![]() |
Abstract for M. Ranganathan
|
=========================================================================
ETCL: A fault-tolerant agent infrastructure for customizable conferencing =========================================================================
M.Ranganathan (NIST and UMCP dept of CS) and Joel Saltz (UMCP dept of CS and John Hopkins dept of Pathology) ------------------------------------------------------------------
The driving application domain for the Agent system we describe in this abstract is is multi-media conferencing - for example, Teleconferencing, Telepathology and joint exploration of large scientific data-sets. A conferencing system is characterized by frequent and unpredictable changes in message traffic patterns and participant presence. Usually, such systems have the notion of a shared workspace involving multi-media tools. For example, in a Telepathology session, participants may jointly manipulate a shared viewing tool which mimics a high resolution microscope and allows users to explore a digital representation of a high resolution image.
Conferencing systems usually incorporate a "floor control policy" that decides who gets control over input to the the shared work-space when there are different users contending for control. Typically, the multi-media tools that comprise a conferencing system are independent from the floor control system and take enabling and disabling commands from it. Various policies for floor control are possible - for example, first come first serve, priority based, frequency based, role based and so on. The number of policies one may envision is large. From a software engineering viewpoint, it would be undesirable to hard-code any particular policy. Moreover, there may be multiple floors active at any given time with a need for some level of mutual awareness of ongoing activities in concurrent sessions (for example "birds of a feather" sessions). Hence our first requirement is to develop a system that allows installation of arbitrary, policies in a flexible manner. Second, to improve the "bandwidth" of human interaction, it is important to have low latency in moving the floor from user to user - especially in highly interactive situations such as voice activated floor control. Third, scalability is important. The responsiveness of system should not degrade unacceptably as more users join the conference. Fourth, fault tolerance and reliability are important - for example, the conference control system should not deadlock when the floor owner shuts off her machine. We would like to achieve these goals with a minimum assumed reliable infra-structure. Flexibility and heterogeneity requirements argue for an agent based approach to building such systems. Low latency, scalability and minimizing assumed infrastructure argue for using client (participant) resources for constructing such systems. Since these resources are variable and participants can leave without warning, we need mobility and fault tolerance to react to situations when participants join and leave.

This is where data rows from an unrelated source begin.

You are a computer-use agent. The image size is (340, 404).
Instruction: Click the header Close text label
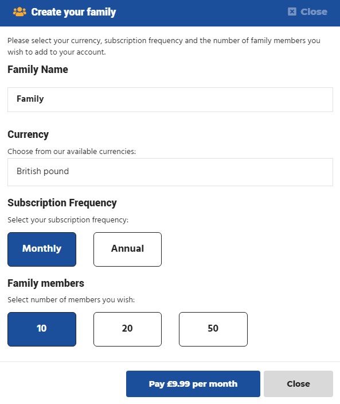pos(314,12)
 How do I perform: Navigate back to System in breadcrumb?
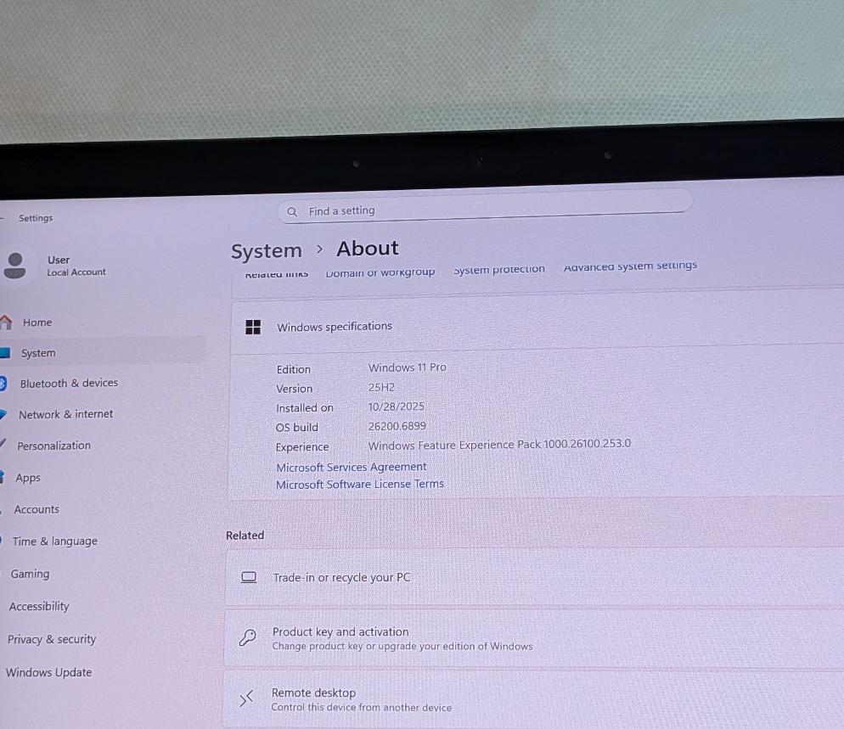[266, 251]
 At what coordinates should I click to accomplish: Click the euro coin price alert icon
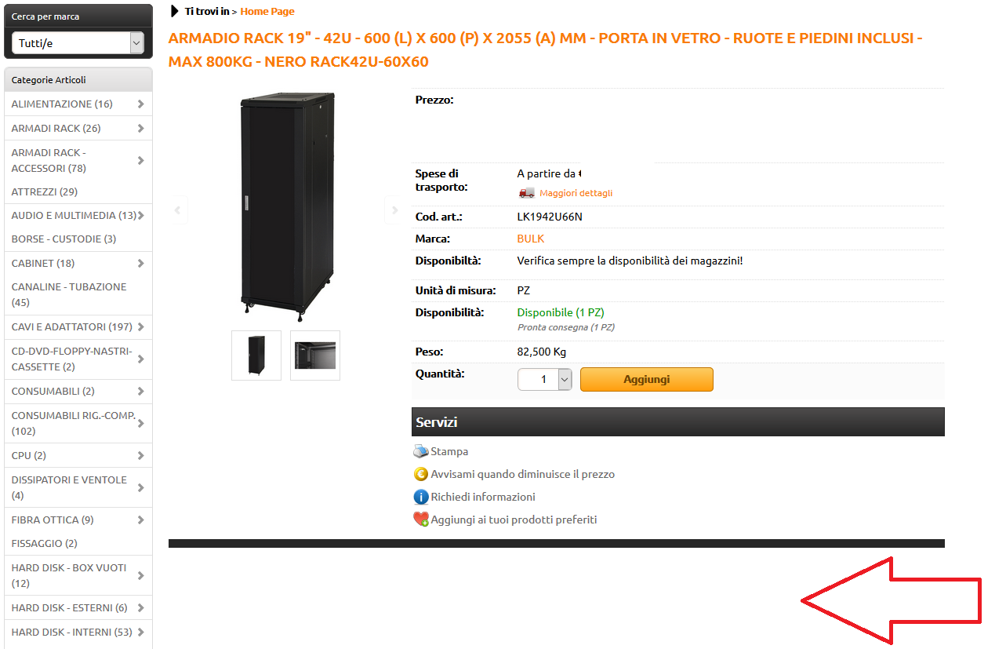point(421,474)
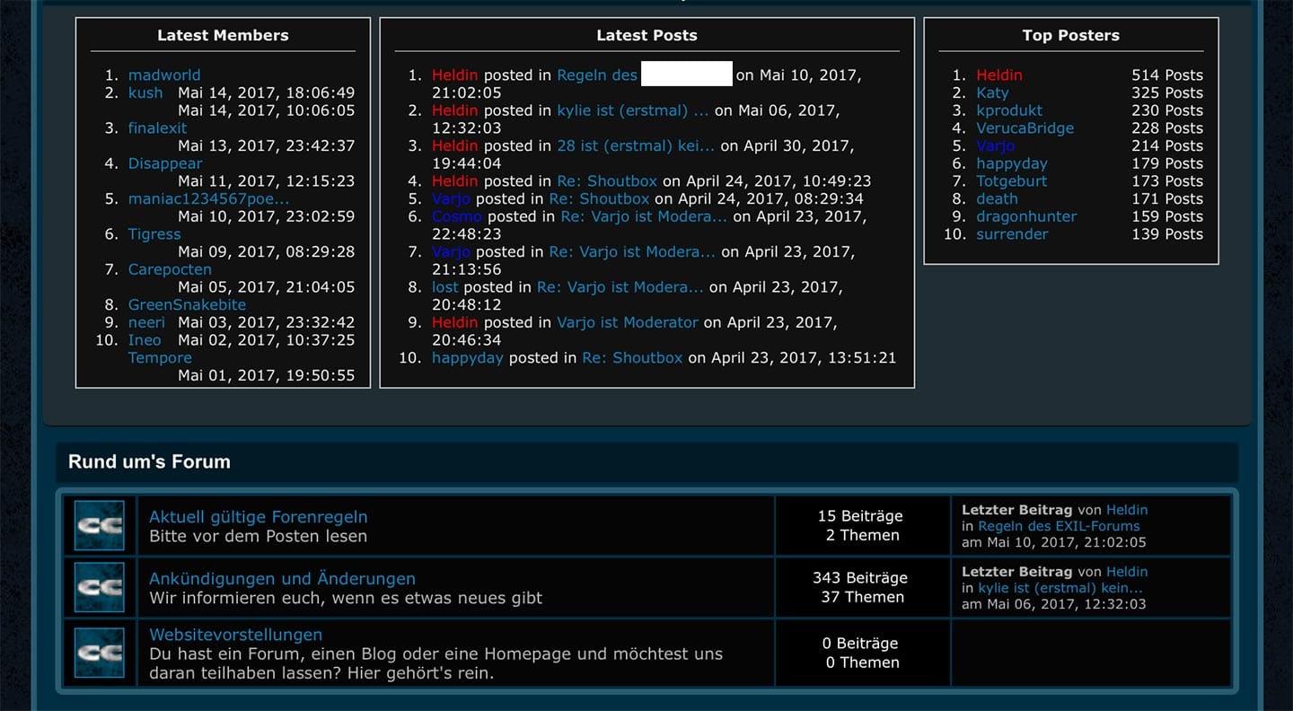1293x711 pixels.
Task: Click the board icon beside Websitevorstellungen
Action: click(99, 653)
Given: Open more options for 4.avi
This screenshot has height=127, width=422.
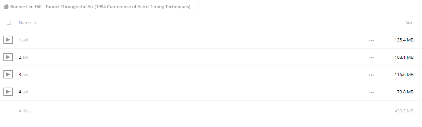Looking at the screenshot, I should click(x=371, y=92).
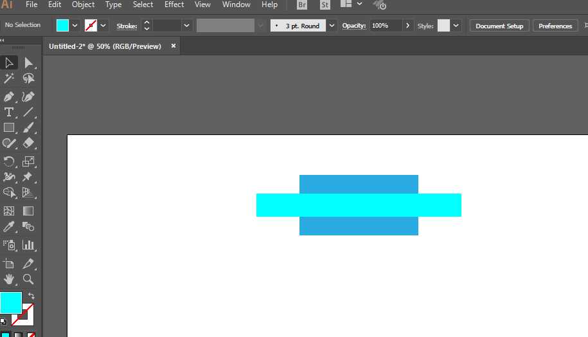Viewport: 588px width, 337px height.
Task: Select the Direct Selection tool
Action: 28,62
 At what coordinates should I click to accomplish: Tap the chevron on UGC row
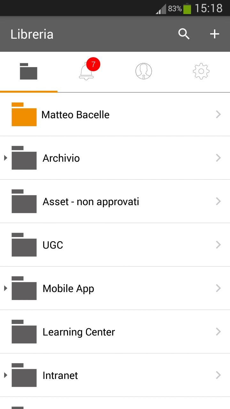click(219, 245)
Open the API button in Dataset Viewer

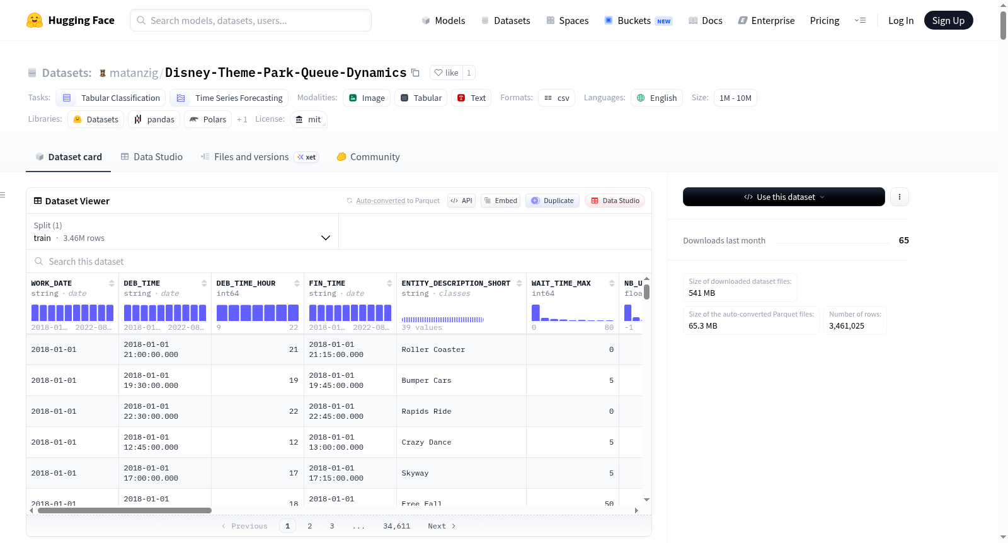pyautogui.click(x=461, y=201)
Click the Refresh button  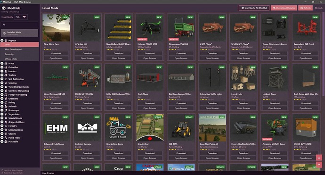(x=305, y=8)
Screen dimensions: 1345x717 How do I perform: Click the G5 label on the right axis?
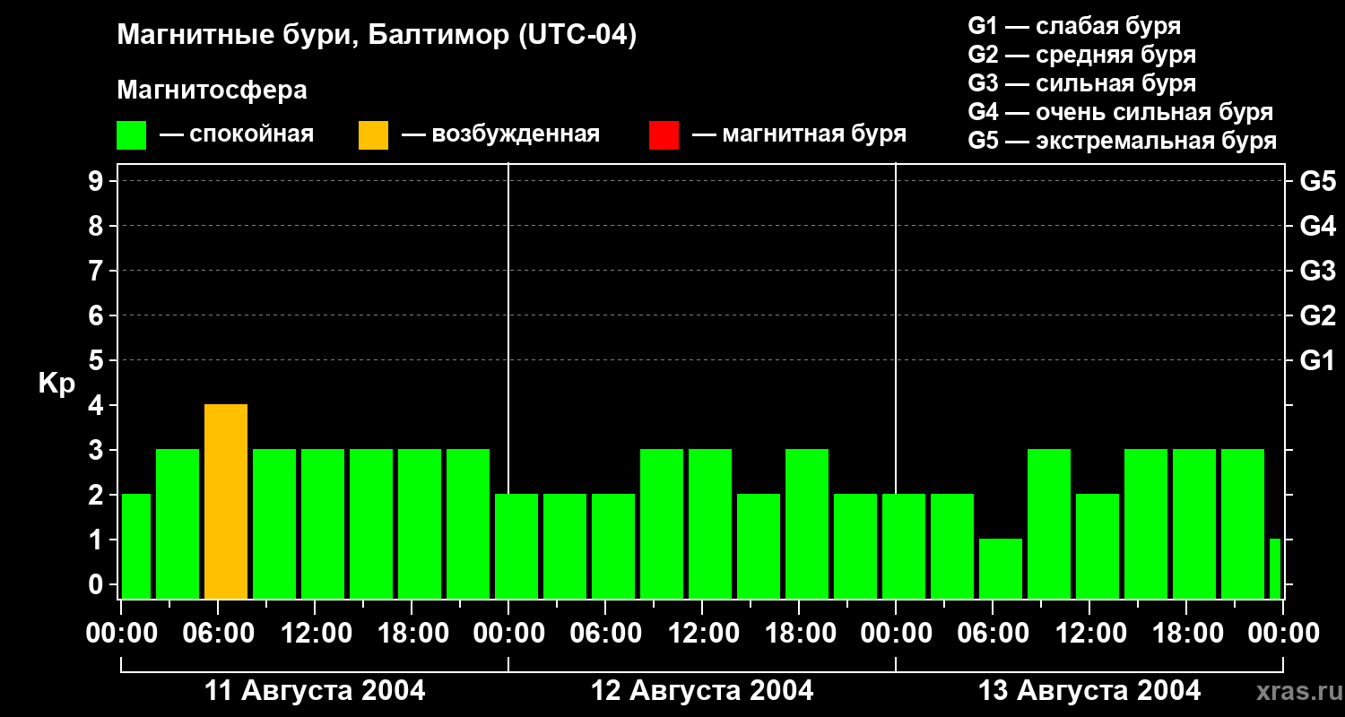click(x=1317, y=181)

We are developing an agent infra-structure called ETCL that is "event oriented" and incorporates these features. We have included only the minimum set of features we feel are necessary for the job. Hence, we avoided incorporating complexities such as a general "go" capability for migration of state at arbitrary points in the program. We now give an overview of our agent infrastructure and programming model.

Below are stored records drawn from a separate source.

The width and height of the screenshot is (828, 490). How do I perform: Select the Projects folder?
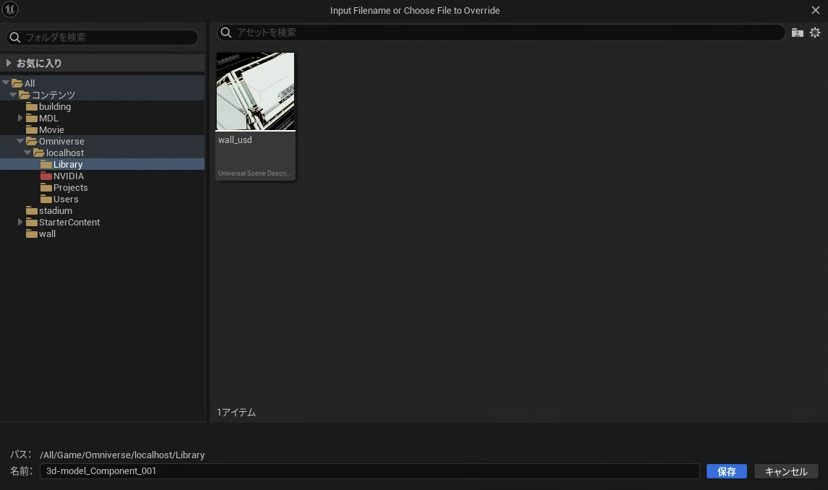coord(70,188)
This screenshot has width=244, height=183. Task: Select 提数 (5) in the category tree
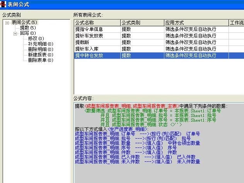click(x=28, y=28)
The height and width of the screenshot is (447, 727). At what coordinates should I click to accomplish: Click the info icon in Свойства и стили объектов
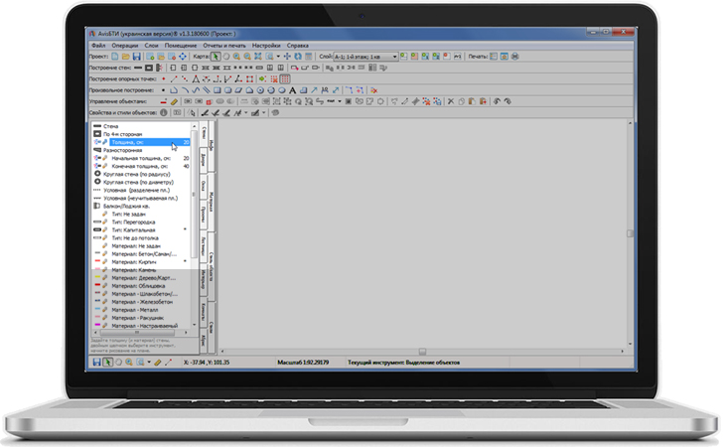[x=163, y=113]
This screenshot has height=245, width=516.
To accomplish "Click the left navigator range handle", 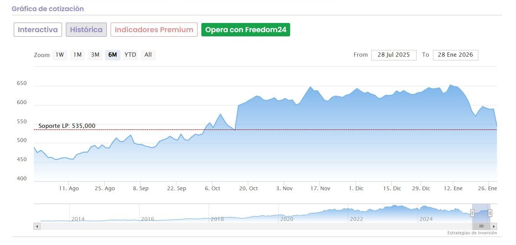I will click(x=472, y=213).
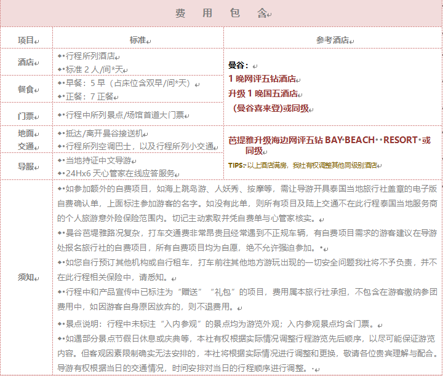This screenshot has height=376, width=443.
Task: Click the 标准 column header
Action: [138, 40]
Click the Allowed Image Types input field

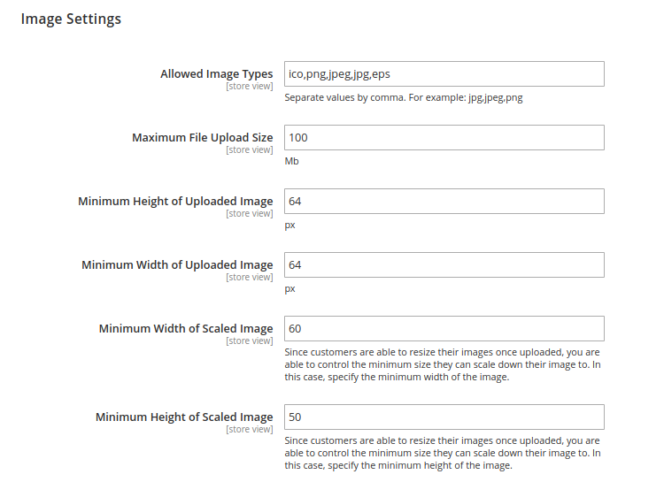[444, 74]
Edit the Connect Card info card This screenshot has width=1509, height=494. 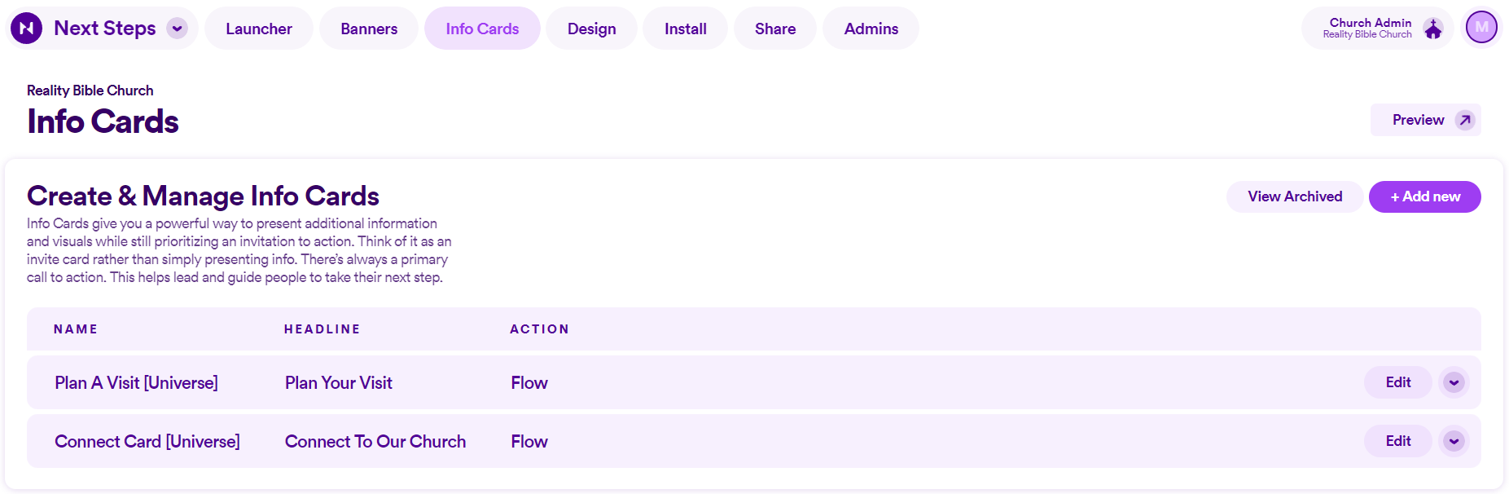click(1397, 441)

The programming model consists of several mobile streams. Each stream is uniquely identified by a name. Messages may be posted to a stream by identifying it by name. Messages are guaranteed to arrive reliably and are processed in the same order that they were posted. A stream can be housed on any machine that is running an ETCL "engine". An ETCL engine can house several streams and the stream-engine mapping can be changed as time progresses however at any given time, the stream may be mapped to only one engine. We assume the presence of at least one reliable machine that remains up during the entire length of the conference. Each stream is assigned a reliable "home" machine from among the set of reliable machines. The reliable machine(s) serve as a directory service and as a repository of state information for fault recovery. Each stream in the can be associated with zero or more handlers. Each handler has its own TCL interpreter. Each stream is assigned a separate thread to run the handlers. A handler has four parts - an initialization part which is executed once when the handler is installed; an "on_append" iterative part which executes each time a message is posted to the name; an "on_move" part which is executed at the destination when the stream-engine mapping changes and an "on-failure" part which executes when the stream recovers from failure at its home location. Migration (ie. changing the stream-engine association) can happen only after a handler completes execution. The system is obliged to complete the movement before the next message is appended to the stream. Migration involves moving all variables that each handler associated with the stream declares to be in its "briefcase" as part of its script. A handler may write its briefcase out to its reliable home machine at any time with a "synch" command. If the machine housing the stream fails, the "on_failure" script is invoked at the reliable machine that has been assigned to the queue.
Our system borrows features from several other systems such as TACOMA and IBM Aglets while leaving out what we consider to be "unnecessary complexity" for our application domain. We like to think of our system as a combination of "active message" and "resource-aware agents" with fault tolerance.
We are implementing ETCL as a TCL extension without any modifications to TCL and hope to make our infra-structure freely redistribute-able.
=======================================================================